Dataset entries
[Start of Attachment]
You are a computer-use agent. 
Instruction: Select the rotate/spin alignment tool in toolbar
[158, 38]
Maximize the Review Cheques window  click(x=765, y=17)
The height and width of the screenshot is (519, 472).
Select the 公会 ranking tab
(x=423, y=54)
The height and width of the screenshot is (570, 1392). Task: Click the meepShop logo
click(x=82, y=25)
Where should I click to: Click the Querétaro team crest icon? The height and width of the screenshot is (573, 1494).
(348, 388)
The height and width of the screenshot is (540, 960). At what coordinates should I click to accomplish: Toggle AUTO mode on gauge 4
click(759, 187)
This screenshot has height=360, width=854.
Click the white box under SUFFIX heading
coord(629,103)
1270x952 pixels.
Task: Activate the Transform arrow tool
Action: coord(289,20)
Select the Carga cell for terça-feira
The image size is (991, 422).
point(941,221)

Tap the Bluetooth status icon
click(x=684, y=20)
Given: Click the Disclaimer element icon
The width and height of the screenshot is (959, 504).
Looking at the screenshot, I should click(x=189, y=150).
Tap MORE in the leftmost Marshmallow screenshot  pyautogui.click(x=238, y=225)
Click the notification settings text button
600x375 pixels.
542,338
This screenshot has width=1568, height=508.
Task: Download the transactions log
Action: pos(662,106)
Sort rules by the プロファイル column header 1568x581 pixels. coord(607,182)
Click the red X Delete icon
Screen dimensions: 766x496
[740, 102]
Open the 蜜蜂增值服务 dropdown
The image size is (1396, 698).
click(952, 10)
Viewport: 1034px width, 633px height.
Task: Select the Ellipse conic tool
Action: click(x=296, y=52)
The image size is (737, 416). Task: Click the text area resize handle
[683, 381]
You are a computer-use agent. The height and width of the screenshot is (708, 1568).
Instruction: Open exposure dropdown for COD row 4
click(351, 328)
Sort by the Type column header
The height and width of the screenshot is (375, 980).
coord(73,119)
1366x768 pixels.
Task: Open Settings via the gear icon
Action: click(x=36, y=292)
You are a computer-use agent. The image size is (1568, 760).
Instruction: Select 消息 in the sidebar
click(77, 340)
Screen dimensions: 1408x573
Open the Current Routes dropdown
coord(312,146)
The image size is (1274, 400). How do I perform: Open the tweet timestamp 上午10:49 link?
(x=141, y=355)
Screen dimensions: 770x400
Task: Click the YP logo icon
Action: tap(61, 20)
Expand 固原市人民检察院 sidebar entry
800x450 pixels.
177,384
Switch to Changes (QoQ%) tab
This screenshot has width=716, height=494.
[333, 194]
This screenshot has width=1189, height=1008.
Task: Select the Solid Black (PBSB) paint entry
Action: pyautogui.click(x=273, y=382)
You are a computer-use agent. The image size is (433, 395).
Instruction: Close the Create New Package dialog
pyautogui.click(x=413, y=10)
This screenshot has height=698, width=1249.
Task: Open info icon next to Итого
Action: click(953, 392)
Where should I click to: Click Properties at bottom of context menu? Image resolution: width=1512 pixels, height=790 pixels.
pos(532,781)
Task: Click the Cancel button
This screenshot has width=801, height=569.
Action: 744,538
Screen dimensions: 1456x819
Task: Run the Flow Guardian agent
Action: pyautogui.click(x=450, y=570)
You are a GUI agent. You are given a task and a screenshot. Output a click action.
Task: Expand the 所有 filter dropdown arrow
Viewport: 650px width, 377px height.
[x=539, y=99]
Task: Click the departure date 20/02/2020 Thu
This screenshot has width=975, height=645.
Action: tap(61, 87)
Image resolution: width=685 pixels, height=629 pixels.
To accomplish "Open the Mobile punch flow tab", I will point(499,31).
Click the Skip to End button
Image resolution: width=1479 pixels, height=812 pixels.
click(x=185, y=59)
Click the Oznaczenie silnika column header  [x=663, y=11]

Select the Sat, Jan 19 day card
[End of Attachment]
**Assigned task**. Reproduce only those lines of the entries above that run from the line with "Click the Oznaczenie" to the final line.

**Result of the task**.
Click the Oznaczenie silnika column header  [x=663, y=11]

Select the Sat, Jan 19 day card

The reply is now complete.